→ **Trecho do texto**:
-------
Como diz Chimamanda Ngozi Adichie, sejamos todos feministas.

As dez maiores, n°6, de Hilma af Klint

Rolf foi um grande parceiro de carnaval da minha avó. Como primo mais velho, ainda rapazote, a carregava nas costas no meio dos bailes. Minhas memórias de criança contemplam cenas dos dois me levando juntos para as ruas de Olinda, para ver o carnaval. Em plena folia, faziam passos, brincavam, ainda os consigo enxergar nesse passado. Passei anos da minha infância e adolescência em sua companhia. Quando havia perrengues familiares, ele sempre estava a postos para ajudar.

Mesmo sem muita consciência sobre as questões de gênero, ficava possessa quando ele dizia que bebida de mulher era vinho doce. Homens, bebiam whisky. Minha avó sempre o presenteava com uma garrafa. Nunca gostei de vinho doce, talvez tenha aprendido a tomar whisky por pura teimosia. Para mim, nunca fez sentido esse negócio de “coisa de homem” ou “coisa de mulher”. 

Quando tinha uns 16 anos e minha mãe havia viajado no fim de semana, a liguei perguntando se podia dormir com meu namorado em casa. Escutei um sonoro NÃO e um “está louca, Daniella?!”. Não via nada demais no pedido. Além de requerer sua autorização, qual o problema de dormir com meu namorado? Minha geração tinha que viver sua sexualidade escondida, não havia tanto diálogo. Muitas vezes, repressão pesada. Criação de infinitos bloqueios e traumas. 

Os homens da minha geração, das anteriores e também das próximas, também sofreram e sofrem traumas sexuais. Não pelas mesmas razões. Mais ou menos como se todos fossem obrigados a gostar de whisky. Afinal, essa é a bebida de homem. Mulheres direitas precisam ser recatadas, não podem sentir prazer ou falar da sexualidade. Homens, pelo contrário, precisam iniciar sua sexualidade prematuramente, consumir infinitas mulheres, nos objetificar. Senão, não são homens. São “maricas”, “fracos”.

Quando falamos de todos os abismos de gênero, quando clamamos para que mulheres, homens e todas as pessoas sejam feministas, é porque acreditamos que meninos e meninas não devem ser tratados de forma diferente simplesmente porque nasceram biologicamente diferentes. É porque acreditamos que todos devem viver sua essência sem moldes. 

O feminismo clama por igualdade de gênero, que mulheres não sejam mortas e violentadas só por serem mulheres. Também para que homens não sejam moldados para serem agressores, seres perdidos e sem caráter.
-------
→ **Registros**:
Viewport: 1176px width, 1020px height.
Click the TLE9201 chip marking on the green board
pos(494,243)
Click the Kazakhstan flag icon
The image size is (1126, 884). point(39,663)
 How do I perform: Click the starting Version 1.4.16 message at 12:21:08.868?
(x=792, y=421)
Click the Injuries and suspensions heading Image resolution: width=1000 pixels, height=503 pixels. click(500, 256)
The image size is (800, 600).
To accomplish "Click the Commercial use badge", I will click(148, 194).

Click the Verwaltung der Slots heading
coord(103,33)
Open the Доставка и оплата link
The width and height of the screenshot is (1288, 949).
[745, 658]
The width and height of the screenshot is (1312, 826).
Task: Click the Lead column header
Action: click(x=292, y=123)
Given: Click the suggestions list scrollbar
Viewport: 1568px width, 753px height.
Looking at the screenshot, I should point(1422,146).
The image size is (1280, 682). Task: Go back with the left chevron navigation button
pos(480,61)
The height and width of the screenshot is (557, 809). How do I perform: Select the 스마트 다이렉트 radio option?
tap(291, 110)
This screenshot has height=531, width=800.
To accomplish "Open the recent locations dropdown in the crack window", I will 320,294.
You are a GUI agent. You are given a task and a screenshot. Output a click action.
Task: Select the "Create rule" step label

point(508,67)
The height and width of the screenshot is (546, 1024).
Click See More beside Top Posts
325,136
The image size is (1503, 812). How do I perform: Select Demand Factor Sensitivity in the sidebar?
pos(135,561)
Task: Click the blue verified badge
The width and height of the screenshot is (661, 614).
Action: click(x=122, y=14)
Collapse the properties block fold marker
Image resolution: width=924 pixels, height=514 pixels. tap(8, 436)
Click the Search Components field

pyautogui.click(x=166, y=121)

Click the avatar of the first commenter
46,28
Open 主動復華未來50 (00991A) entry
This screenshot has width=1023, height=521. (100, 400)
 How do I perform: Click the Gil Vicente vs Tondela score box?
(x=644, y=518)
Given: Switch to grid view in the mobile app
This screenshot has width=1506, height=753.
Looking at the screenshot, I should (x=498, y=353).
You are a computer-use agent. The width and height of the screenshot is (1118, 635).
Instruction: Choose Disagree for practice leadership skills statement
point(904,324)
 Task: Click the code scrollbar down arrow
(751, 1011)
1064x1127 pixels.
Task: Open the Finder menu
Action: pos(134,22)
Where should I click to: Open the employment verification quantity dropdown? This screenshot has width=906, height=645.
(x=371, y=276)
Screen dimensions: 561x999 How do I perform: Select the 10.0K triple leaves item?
-------
→ **O que se espera**: Diga se cada afirmação concorda com o texto sobre feminismo: (a) Rolf carregava a avó da autora nas costas nos bailes; (b) a autora sempre gostou de vinho doce; (c) a mãe autorizou que a autora dormisse com o namorado em casa. Responda sim ou não e cite as palavras do texto que decidem. Responda usando somente o texto.

→ **Resposta escrita**:
(a) Sim: "Como primo mais velho, ainda rapazote, a carregava nas costas no meio dos bailes."
(b) Não: "Nunca gostei de vinho doce"
(c) Não: "Escutei um sonoro NÃO e um “está louca, Daniella?!”."